# Generalized EM algorithm

For the setup, assume we have the parameterized distributions $p(z), p_{\theta}(x|z),$ where $z$ denote some latent variable. Our goal is to make inference on the unobserved latent variable given some observed data $\{x_i\}_{i\in [n]}$. Formally, we want to estimate

$$p(z=j|x) = \frac{p_{\theta}(x|z=j)p(z=j)}{\sum_j p_{\theta}(x|z=j)p(z=j)}$$

Here we are assuming that $z$ takes on finitely many values, the case for infinitely many values is discussed in the next section. Therefore, if we know the distribution $p(z), p_{\theta}(x|z),$ then computing the posterior is trivial. The real problem, is, therefore, how to estimate the parameters $\theta$, giving only partially observed data. <br>

To do so, a natural starting point is considering the log-likelihood

$$\log p(x) = \log \sum_j p_\theta(x, z=j) = \log \sum_j p_\theta (x|z=j)p(z=j)$$

One way of optimizing over $\theta$ is use a combination of maximum likelihood estimation and gradient descent.
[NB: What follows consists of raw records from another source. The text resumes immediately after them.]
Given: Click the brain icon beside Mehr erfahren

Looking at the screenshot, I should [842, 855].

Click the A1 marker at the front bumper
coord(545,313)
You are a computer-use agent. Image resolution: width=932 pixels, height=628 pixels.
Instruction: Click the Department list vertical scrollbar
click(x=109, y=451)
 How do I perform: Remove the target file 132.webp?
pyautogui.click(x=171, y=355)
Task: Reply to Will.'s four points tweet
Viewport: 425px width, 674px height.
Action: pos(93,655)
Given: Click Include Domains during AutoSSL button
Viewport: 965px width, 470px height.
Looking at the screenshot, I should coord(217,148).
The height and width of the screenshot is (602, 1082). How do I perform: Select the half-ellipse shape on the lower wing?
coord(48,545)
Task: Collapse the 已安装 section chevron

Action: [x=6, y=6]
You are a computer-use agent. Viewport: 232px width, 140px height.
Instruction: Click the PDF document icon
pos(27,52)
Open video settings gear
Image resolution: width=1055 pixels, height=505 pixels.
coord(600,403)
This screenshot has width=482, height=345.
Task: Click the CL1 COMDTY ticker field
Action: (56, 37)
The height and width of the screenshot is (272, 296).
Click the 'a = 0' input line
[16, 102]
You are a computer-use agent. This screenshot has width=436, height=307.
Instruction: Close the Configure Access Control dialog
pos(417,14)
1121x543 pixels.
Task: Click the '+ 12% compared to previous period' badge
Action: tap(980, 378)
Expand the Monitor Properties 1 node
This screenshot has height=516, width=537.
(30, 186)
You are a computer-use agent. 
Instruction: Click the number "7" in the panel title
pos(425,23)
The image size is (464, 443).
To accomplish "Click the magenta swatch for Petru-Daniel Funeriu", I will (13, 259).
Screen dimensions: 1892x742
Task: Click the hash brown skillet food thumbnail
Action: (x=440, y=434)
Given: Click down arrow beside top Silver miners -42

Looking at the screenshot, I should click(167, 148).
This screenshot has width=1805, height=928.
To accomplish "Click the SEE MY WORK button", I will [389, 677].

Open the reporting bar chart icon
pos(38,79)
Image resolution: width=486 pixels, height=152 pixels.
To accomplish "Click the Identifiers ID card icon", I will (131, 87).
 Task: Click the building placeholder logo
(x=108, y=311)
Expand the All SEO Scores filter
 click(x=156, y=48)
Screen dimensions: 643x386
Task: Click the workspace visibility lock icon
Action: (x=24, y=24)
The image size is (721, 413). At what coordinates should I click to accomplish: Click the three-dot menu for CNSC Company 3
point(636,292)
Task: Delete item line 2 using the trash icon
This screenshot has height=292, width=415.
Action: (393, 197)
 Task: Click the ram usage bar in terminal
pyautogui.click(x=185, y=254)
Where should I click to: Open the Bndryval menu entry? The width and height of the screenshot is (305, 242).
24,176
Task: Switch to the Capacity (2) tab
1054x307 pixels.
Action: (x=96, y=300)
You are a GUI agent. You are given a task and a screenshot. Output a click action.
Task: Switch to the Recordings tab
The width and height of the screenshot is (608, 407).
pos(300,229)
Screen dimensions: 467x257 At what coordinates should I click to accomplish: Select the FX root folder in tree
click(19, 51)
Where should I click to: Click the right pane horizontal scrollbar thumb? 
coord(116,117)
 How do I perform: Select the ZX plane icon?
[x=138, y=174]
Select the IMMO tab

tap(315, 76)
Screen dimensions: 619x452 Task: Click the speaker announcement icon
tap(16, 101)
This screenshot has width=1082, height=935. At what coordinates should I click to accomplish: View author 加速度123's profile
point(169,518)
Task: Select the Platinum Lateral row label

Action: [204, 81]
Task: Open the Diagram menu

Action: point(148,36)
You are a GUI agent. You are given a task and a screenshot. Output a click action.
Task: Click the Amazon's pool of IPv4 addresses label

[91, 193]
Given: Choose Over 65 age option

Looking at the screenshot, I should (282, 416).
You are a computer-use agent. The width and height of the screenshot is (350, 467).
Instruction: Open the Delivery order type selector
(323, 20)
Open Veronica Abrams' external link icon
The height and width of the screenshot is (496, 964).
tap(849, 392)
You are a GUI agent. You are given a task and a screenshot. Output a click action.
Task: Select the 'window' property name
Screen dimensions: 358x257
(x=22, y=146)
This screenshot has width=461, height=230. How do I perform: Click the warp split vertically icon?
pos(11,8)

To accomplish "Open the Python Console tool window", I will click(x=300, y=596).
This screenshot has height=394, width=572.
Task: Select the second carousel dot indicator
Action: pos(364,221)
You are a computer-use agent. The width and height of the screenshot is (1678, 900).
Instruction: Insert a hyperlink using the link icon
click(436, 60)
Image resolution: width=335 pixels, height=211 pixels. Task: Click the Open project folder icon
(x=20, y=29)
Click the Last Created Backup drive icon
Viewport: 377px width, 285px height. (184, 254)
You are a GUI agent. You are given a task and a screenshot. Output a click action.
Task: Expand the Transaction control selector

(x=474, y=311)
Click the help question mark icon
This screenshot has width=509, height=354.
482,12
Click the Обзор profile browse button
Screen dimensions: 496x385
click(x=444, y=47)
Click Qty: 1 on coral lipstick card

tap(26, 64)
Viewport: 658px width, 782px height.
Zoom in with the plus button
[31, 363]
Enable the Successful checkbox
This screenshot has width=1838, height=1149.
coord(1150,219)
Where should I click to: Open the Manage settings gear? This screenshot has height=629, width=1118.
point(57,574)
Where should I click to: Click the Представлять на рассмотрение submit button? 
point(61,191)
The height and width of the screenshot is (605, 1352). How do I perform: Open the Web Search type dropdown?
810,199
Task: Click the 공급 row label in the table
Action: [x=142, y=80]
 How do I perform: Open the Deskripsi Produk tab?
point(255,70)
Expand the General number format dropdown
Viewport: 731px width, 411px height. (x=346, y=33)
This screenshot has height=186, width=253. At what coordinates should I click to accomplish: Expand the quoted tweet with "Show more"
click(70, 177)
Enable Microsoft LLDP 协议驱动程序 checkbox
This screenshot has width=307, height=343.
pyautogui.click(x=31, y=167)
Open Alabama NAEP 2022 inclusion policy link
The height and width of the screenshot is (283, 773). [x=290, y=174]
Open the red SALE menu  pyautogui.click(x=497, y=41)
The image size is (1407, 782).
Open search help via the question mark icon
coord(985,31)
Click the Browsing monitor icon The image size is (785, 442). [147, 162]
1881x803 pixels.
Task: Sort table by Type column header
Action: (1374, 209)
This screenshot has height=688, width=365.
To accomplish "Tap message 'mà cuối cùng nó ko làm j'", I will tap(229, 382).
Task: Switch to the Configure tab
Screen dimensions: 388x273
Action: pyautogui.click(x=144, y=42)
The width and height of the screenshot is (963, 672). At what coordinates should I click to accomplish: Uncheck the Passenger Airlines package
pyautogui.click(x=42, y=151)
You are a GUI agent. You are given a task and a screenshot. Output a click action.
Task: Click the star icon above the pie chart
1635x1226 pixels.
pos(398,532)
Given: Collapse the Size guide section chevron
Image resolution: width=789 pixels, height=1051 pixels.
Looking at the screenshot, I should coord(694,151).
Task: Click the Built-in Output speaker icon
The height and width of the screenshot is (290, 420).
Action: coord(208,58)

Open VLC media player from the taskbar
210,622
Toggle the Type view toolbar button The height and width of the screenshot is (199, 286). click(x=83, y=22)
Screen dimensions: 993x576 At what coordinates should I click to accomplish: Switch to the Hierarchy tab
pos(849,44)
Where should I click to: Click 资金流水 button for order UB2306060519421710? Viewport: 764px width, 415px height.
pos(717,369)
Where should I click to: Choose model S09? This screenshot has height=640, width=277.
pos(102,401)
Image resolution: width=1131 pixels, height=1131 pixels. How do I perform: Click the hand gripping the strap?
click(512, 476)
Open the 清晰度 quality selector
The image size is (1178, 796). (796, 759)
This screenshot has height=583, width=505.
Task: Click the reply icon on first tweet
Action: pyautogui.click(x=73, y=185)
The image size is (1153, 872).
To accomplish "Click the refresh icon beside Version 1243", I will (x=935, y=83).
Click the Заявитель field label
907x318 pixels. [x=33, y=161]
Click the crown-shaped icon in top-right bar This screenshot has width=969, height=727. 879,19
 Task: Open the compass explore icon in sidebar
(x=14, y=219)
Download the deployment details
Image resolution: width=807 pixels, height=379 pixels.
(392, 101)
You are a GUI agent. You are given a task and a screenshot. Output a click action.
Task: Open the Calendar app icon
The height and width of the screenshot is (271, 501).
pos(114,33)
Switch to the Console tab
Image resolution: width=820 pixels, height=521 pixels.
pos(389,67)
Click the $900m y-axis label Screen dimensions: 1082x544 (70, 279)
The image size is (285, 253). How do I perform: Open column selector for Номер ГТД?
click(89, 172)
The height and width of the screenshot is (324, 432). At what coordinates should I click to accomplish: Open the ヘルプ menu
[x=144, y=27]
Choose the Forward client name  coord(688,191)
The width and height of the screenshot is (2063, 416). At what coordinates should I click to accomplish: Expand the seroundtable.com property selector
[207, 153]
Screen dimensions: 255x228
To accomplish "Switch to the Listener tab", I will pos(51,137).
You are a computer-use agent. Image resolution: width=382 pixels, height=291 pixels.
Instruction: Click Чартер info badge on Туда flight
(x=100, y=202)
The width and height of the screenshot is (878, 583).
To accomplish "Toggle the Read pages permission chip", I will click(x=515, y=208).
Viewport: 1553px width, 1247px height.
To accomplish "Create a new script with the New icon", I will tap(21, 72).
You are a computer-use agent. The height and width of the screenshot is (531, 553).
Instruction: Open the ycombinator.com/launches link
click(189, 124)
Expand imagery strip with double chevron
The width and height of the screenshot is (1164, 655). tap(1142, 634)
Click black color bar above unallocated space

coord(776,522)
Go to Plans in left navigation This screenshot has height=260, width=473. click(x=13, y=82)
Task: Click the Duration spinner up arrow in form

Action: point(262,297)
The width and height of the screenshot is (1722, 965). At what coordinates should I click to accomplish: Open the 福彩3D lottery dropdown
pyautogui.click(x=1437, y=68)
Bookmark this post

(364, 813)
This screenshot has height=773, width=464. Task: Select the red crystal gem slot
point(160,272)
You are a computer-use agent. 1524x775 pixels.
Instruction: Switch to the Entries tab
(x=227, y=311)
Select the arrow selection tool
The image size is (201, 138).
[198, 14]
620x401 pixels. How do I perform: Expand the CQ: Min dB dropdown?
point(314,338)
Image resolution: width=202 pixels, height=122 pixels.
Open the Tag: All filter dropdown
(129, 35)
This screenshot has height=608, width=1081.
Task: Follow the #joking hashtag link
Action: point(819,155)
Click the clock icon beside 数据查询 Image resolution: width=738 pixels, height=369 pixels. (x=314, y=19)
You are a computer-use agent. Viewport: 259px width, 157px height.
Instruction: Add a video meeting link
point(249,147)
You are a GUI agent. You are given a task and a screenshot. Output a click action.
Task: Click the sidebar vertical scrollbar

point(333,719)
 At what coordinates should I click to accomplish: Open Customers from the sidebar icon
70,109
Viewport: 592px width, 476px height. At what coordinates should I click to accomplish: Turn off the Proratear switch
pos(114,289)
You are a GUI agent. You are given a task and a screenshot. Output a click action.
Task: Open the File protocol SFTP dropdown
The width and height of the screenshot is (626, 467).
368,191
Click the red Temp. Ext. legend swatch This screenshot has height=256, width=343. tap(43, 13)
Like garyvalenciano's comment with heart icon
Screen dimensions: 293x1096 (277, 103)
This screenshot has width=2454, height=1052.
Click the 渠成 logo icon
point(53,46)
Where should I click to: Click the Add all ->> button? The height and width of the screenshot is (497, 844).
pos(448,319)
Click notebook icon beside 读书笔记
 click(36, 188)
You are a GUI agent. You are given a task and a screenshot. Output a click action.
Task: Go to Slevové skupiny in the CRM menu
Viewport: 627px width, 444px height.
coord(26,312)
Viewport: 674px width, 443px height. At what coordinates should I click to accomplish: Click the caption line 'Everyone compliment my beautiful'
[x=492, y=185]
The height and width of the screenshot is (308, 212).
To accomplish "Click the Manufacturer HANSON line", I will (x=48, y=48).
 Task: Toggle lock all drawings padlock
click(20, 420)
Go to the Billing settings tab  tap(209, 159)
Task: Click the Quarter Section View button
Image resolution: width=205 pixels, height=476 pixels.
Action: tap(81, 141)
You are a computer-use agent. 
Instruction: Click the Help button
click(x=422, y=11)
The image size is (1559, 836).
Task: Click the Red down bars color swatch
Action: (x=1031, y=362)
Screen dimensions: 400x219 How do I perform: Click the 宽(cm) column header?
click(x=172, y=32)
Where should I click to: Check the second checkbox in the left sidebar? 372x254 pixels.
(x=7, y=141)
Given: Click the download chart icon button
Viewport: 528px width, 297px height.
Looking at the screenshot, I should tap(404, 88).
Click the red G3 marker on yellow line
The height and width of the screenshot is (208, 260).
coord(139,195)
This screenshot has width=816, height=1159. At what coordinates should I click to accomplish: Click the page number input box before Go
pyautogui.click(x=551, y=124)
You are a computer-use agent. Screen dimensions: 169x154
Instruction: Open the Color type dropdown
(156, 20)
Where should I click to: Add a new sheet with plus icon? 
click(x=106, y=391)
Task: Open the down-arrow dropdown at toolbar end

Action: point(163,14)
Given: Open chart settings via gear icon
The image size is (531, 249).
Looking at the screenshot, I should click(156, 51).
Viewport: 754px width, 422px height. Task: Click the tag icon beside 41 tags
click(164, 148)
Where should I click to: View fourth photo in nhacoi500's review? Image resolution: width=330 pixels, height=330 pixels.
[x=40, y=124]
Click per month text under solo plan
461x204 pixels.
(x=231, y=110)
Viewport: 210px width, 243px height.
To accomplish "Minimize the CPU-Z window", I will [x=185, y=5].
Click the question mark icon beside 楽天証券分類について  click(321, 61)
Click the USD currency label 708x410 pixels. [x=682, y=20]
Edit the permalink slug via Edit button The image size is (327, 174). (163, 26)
We discuss the EM approach like in the previous section. The difficulty of optimizing the expression is that the sum is within the logarithm, and therefore is hard to pull out. We can migitate this by consider likelihood weighing. Given any distribution $q(z=j)$, we have

$$\begin{align*}
   \log p(x) &= \log \sum_j p_\theta(x, z=j)\\
   &=  \log \sum_j p_\theta(x, z=j) \frac{q(z=j)}{q(z=j)}\\
   &\geq \sum_j \log\bigg(\frac{p_\theta(x, z=j)}{q(z=j)}\bigg)q(z=j)
\end{align*}$$

Where the third line we used Jensen's inequality. The lower bound holds for all $q$. We can choose $q$ to make the lower bound tight. Recall that Jensen's inequality equality holds when $X$ constant almost everywhere. Therefore, we choose $q(z=j)$ so that

$$q(z=j)\propto p_\theta(x, z=j)\propto p(z=j|x)$$

Choosing $q(z=j)$ to be the posterior $p(z=j|x)$ therefore gives us a tight bound

$$\begin{align*}
   \log p(x)
   &= \sum_j \log\bigg(\frac{p_\theta(x, z=j)}{p(z=j|x)}\bigg)p(z=j|x)\\
   &= \sum_j \log p_\theta(x, z=j)p(z=j|x) - \sum_j p(z=j|x)p(z=j|x)
\end{align*}$$

We can now optimize the log-likelihood iteratively. At the beginning, we randomly initialize the parameters. In the E step, using the old parmaters $\theta_{old}$

$$p_{\text{old}}(z=j|x) = \frac{p_{\theta_{old}}(x|z=j)p(z=j)}{\sum_j p_{\theta_{old}}(x|z=j)p(z=j)}$$

In the M step, we determine new parameters $\theta_{new}$ by maximizing the log-likelihood

$$\theta_{\text{new}} = \underset{\theta}{\arg\max}\; \sum_j \log p_{\theta_{old}}(x, z=j)p_{\text{old}}(z=j|x)$$